For some people, Cape Town is another country. It’s not just the juxtaposition of awe-inspiring natural beauty and horribly skewed social relations.
To many black people, the Mother City is a nice place to visit, but you wouldn’t want to live there. The city’s backwardness is often signalled in that dreaded question: ”Where are you from?”
A recent visit to the local gym reminded me of the two worlds of Cape Town. I was picking up my son at the childcare facility and so was another gymgoer. As we waited for our respective offspring at the door, her boys ran up to her, glanced briefly at me, and asked: ”Mommy, is this our new maid?”
The woman and I stared at each other silently across the gulf of South Africanness. I wondered if her kids would go through their lives thinking all black women are maids.
Is this just a Cape Town thing? Middle-class Africans often lament that this city is downright unfriendly and that they are unwelcome. There’s some truth to this because apartheid town planning sticks to Cape Town perhaps more than any other major city.
But sweeping generalisations that Cape Town is a racist place oversimplify. After all, the ”new” South Africa can be a confusing place, with its race-meets-class realities, and the confusion knows no boundaries.
My sister, who owns a house in northern Johannesburg, was recently asked by her neighbour whether the ”madam” was at home. She humorously reassured this embarrassed neighbour that post-1994 South Africa requires a bit of an attitude adjustment.
Take my friend Jenny. One morning at a tidal pool in St James, this conversation unfolded:
Woman: ”Who is your little one?”
Jenny: ”The one in a turquoise top.”
Woman: ”Oh, you mean the blonde?”
Jenny: ”No, that one in a turquoise top.”
Woman: ”I see. Is she adopted?”
Jenny: ”No, she is mine.”
Woman: ”Oh, now I get it; your husband is black?”
Jenny: ”No. In fact, I am single and have never been married.”
Another friend, whom I will call Patience, lives in Newlands. She has little regard for Helen Zille, but she loves the efficiency of the city. Yet when white shop or restaurant managers ask her if she is from Cape Town, they make her feel like a stranger in her own city.
Tina runs a beauty shop in Mowbray, the Dreadlocks District, and lives in the Cape Flats township of Philippi. Her clients range from those at posh downtown hotels to those of us who frequent her Mowbray salon.
”My business is recession-proof because women are suckers for beauty punishment,” she declares.
She’s happy with her living and working arrangements. She can enjoy a fabulous nightlife in the city, with ”a 24-hour minibus taxi service from the nightspots right up to your gate at R20”.
Why pay high rent in the city, she asks, when she can have a cheap and comfortable home in Phillipi?
Meanwhile, at Mzoli’s on any given weekend, you would be surprised at the number of affluent young Africans.
There are so many BMWs outside this meat joint, you would think that the Cabinet was meeting in Gugulethu.
The nascent African middle class is less assertive here than its counterparts in Johannesburg largely because of the legacy of skewed economic relations.

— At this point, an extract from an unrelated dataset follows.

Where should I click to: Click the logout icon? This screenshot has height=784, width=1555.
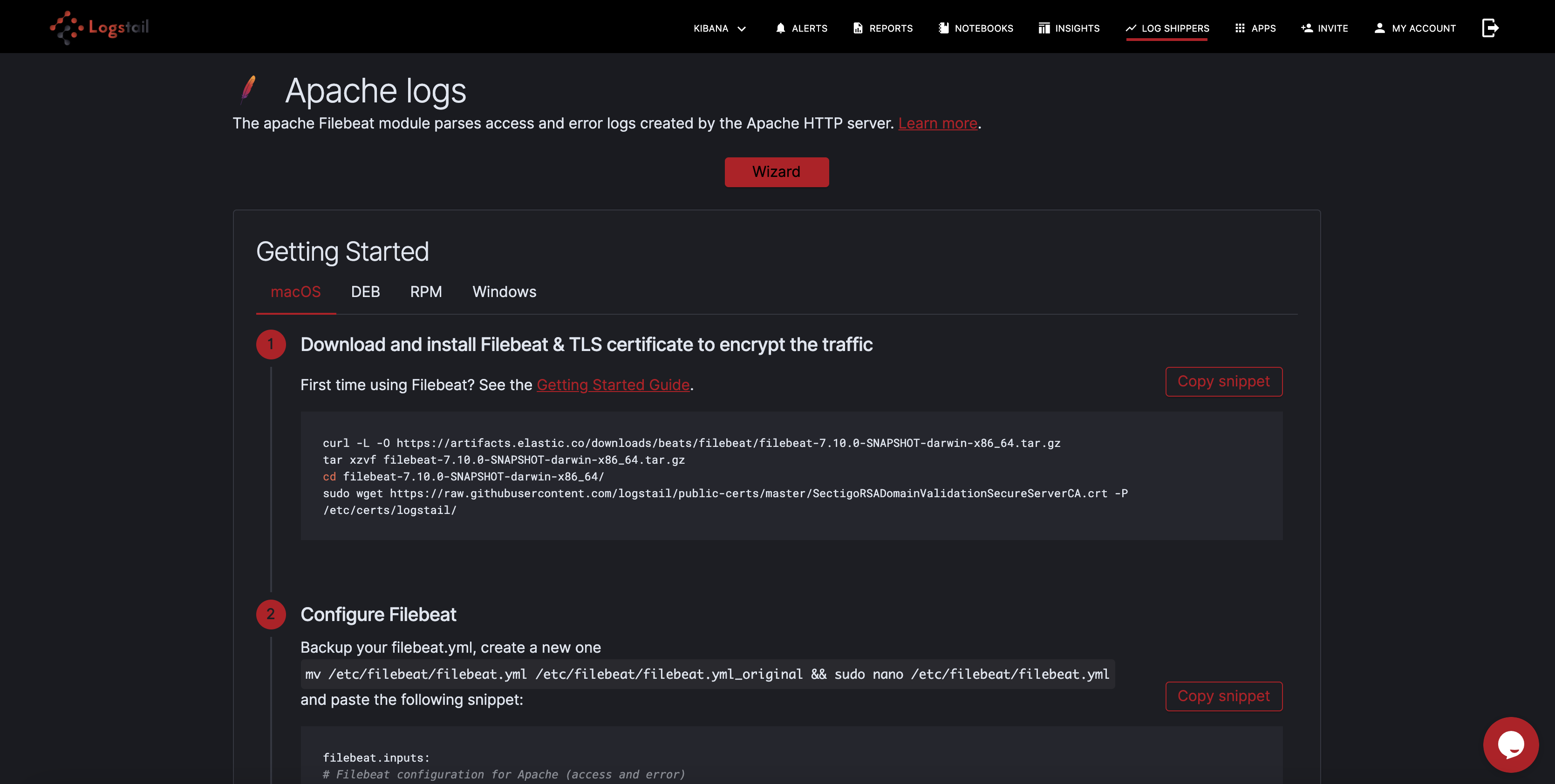(x=1490, y=28)
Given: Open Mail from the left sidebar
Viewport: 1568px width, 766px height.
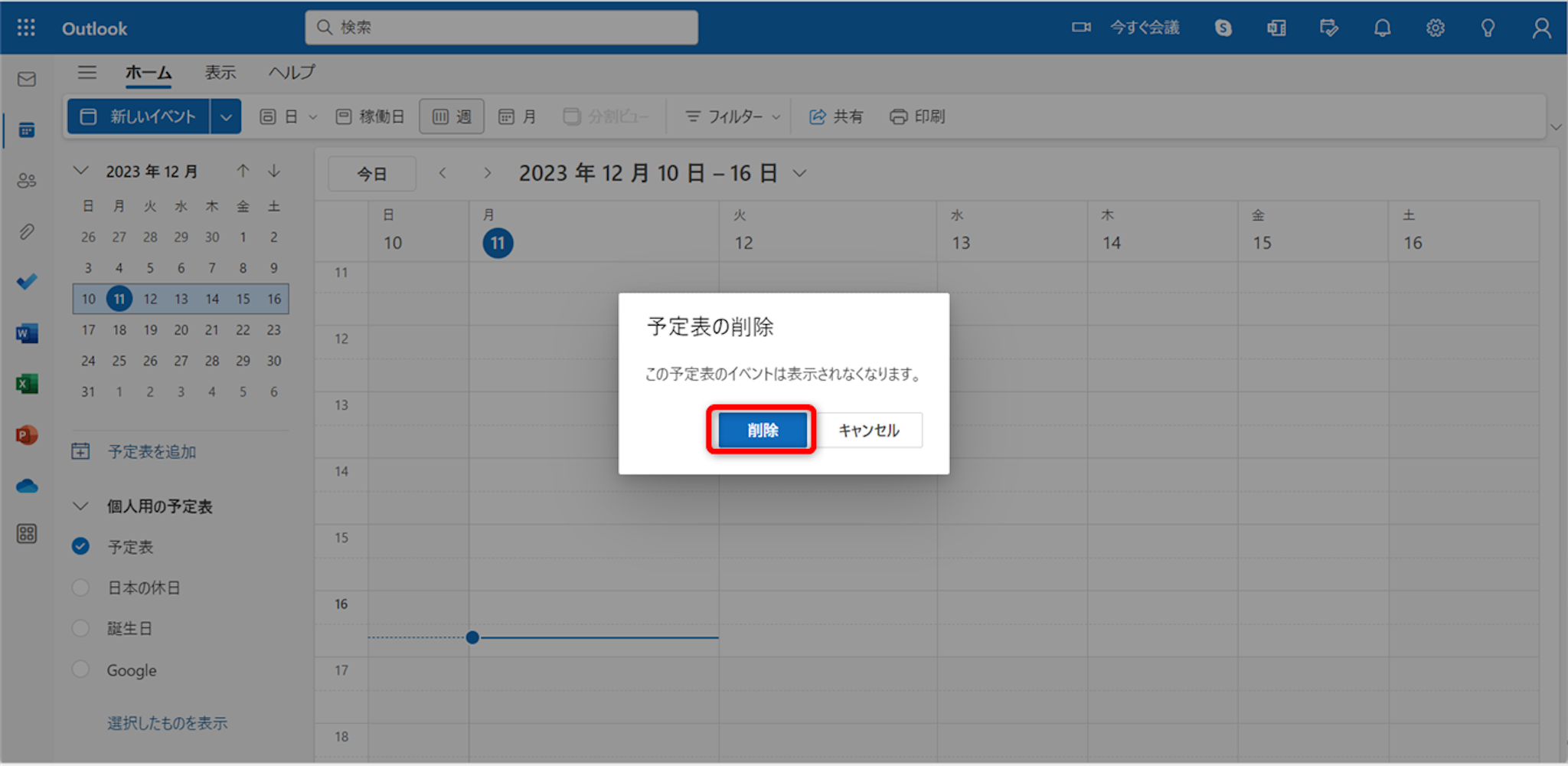Looking at the screenshot, I should click(27, 80).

Real estate downtown and in the historically white suburbs is simply beyond the reach of those who do not have access to both income and historical wealth.
We should also remember that, not long ago, black Africans were excluded, by law, from working and living here.
The legacy of ”coloured labour preference” makes it even harder to undo the damage in both economic and psychological terms.
In Johannesburg, the interaction of old and new money is a business imperative that has contributed to creating a non-racial middle class, and black people are still able to assert their own identity with an assured self-confidence.
Because of inter-generational wealth, Cape Town can continue with historical privilege and ignorance seemingly unthreatened by broader changes taking place in the country. In short, it is business as usual. But this is not sustainable.
Until there are new non-racial settlements, new jobs and new markets, much will remain the same, and many white kids will go through life assuming that all black women are maids.